===== Texte à lire =====
Ukraine: un autre émergent en feu

par Sylwia Hubar, économiste chez Natixis

La crise politique et le trouble social en Ukraine sont en train de peser sur les perspectives économiques et la stabilité financière du pays. Cela pourrait conduire à un défaut souverain avec un risque de contagion vers les économies de l’Europe de l’Est. Après une courte période de rally suite à l’introduction du contrôle des capitaux et une dévaluation du taux de change officiel le 7 février, les marchés financiers du pays se dégradent à nouveau.

Le trouble social s’intensifie après que la Russie ait donné son aval de reprise du soutien financier le 17 février. Cependant les premières manifestations anti- gouvernementales ont commencé en novembre 2013 suite à l’échec de l’Europe de convaincre l’Ukraine de signer un accord d’association – ce qui signifie pour l’Ukraine davantage de coopération avec la Russie, son principal partenaire commercial. Les achats d’énergie en Russie représentent 69% des importations énergétiques de l’Ukraine (la Russie approvisionne 87% de gaz naturel que l’Ukraine importe). De plus des usages non efficients, conséquence d’importantes subventions de gaz et d’électricité aux ménages et de faibles incitations à améliorer l’efficacité énergétique, aggravent la dépendance énergétique du pays vis-à-vis des importations en provenance de la Russie.

Par ailleurs l’Ukraine continue de s’opposer aux conditions du FMI concernant la réduction des subventions énergétiques à l’approche de l’élection présidentielle de 2015, le pays a donc besoin de se tourner vers le soutien financier de la Russie qui garantit à l’Ukraine un prêt de 15 milliards de dollars. Parallèlement, la Russie pourrait augmenter le prix du gaz ou interrompre son approvisionnement et demander le remboursement des prêts allant à 30 milliards de dollars, la Russie a déjà menacé l’Ukraine si elle s’approchait de l’Union européenne.

Enfin la Russie pourrait de nouveau introduire des restrictions aux importations en provenance de l’Ukraine qui représentent un quart des exportations de cette dernière.

La situation économique et la capacité de financement du pays s'aggravent de plus en plus. La faible demande extérieure et la compétitivité dégradée (en raison de la Hryvnia surévaluée) ont pesé sur le solde courant du pays qui s'est de nouveau détérioré pour atteindre -12,2 % du PIB au 3ème trimestre 2013 (contre -5,4% au T2). Ne pouvant pas compter uniquement sur les capitaux étrangers, l’Ukraine a dû utiliser ses réserves de change afin de financer ses déséquilibres extérieurs. Couplé au maintien du taux de change fixe cela a pesé sur les réserves internationales du pays qui ont chuté à 17,8Md$ en janvier et couvrent désormais seulement 2,8 mois d'importations, alors que le ratio de la dette à court terme sur les réserves brutes a atteint un sommet de 160,6 % au T3 2013.
=====
■ **Consignes de l'exercice**:
(1) Recopiez, dans l'article sur l'Ukraine, le passage qui commence par les mots contenant « Par ailleurs l’Ukraine » et se termine par « de l’Union européenne. ».
(2) Selon l'article sur l'Ukraine, à quel montant les réserves internationales du pays sont-elles tombées en janvier ?
(3) Prolongez l'article sur l'Ukraine au-delà de sa dernière phrase.
===== Données fournies =====
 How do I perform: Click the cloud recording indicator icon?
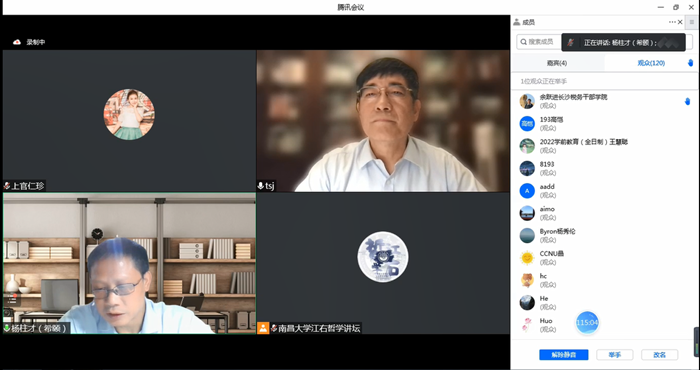click(x=17, y=42)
=====
■ **Résultats attendus**:
(1)
Par ailleurs l’Ukraine continue de s’opposer aux conditions du FMI concernant la réduction des subventions énergétiques à l’approche de l’élection présidentielle de 2015, le pays a donc besoin de se tourner vers le soutien financier de la Russie qui garantit à l’Ukraine un prêt de 15 milliards de dollars. Parallèlement, la Russie pourrait augmenter le prix du gaz ou interrompre son approvisionnement et demander le remboursement des prêts allant à 30 milliards de dollars, la Russie a déjà menacé l’Ukraine si elle s’approchait de l’Union européenne.

(2) Elles sont tombées à 17,8 Md$, ce qui ne couvre plus que 2,8 mois d'importations.

(3)
En outre, l'économie ukrainienne a enregistré cinq trimestres consécutifs de récession (le PIB à baissé de 1,3% en GA au T3), impactée par l’atonie des exportations en acier, qui représentent 25% des exportations totales du pays et par l'effondrement de la production industrielle. Bien que la consommation privée soutenue par un revenu disponible élevé (grâce à des subventions énergétiques aux ménages) continue d'être robuste et d'atténuer la contraction du PIB, nous nous attendons à une croissance moins vigoureuse des dépenses des ménages à la fin de 2013 et au début de 2014. En effet, le mécontentement à propos des liens trop étroits du pays avec la Russie et les décisions myopes des autorités ukrainiennes ont certainement freiné la consommation et les dépenses des entreprises ainsi que le crédit au secteur privé. Enfin, la situation politique et économique instable continue à dégrader la confiance des investisseurs en pesant sur le coût de la dette, les actions et la monnaie. Les taux des obligations souveraines libellées en dollars ont grimpé à 19,4% pour les obligations à 2 ans et à 11,4% pour les obligations à 10 ans, alors que le taux CDS à 5 ans est passé à 1355bps (au 20 février). Cependant, avec le besoin de financer 33,4Md$ de dette jusqu'à la fin de 2016, cette remontée brutale des coûts du service de la dette publique augmente la probabilité du défaut de l’Ukraine.

Au total, la hausse du coût d’endettement, la réduction des réserves de change et la chute des entrées de capitaux étrangers exacerbent la situation financière du pays alors qu’une Hryvnia surévaluée, une production industrielle effondrée et des importations d’énergies importantes affaiblissent la croissance économique et minent une éventuelle réduction du déficit courant. Le trouble social et la violence semblent conduire le pays vers un défaut souverain, puisque les investisseurs sont en train de quitter massivement l’Ukraine, sachant que l’accord du prêt par la Russie a encore une fois été repoussé au moins jusqu’à vendredi 21 février.

Le défaut du pays aura des impacts directs et indirects sur les économies voisines puisque les investisseurs étrangers pourraient diminuer substantiellement leur exposition à l’ensemble de l’Europe de l’Est. Les changes et les taux souverains de la Pologne, de la Hongrie, de la Roumanie et de la Russie ont tous enregistré un choc négatif tout comme les données financières de l’Ukraine le 20 février quand les conflits entre la police et les manifestants se sont intensifiés. Les taux souverains 10 ans ont grimpé à 6,2% pour la Hongrie, 5,55% pour la Roumanie, 4,69% pour la Russie et 4,56% pour la Pologne hier ; et leurs devises se sont dépréciées : EUR/HUF à 314,9, EUR/RON à 4,55, USD/RUB à 35,9 et EUR/PLN à 4,19.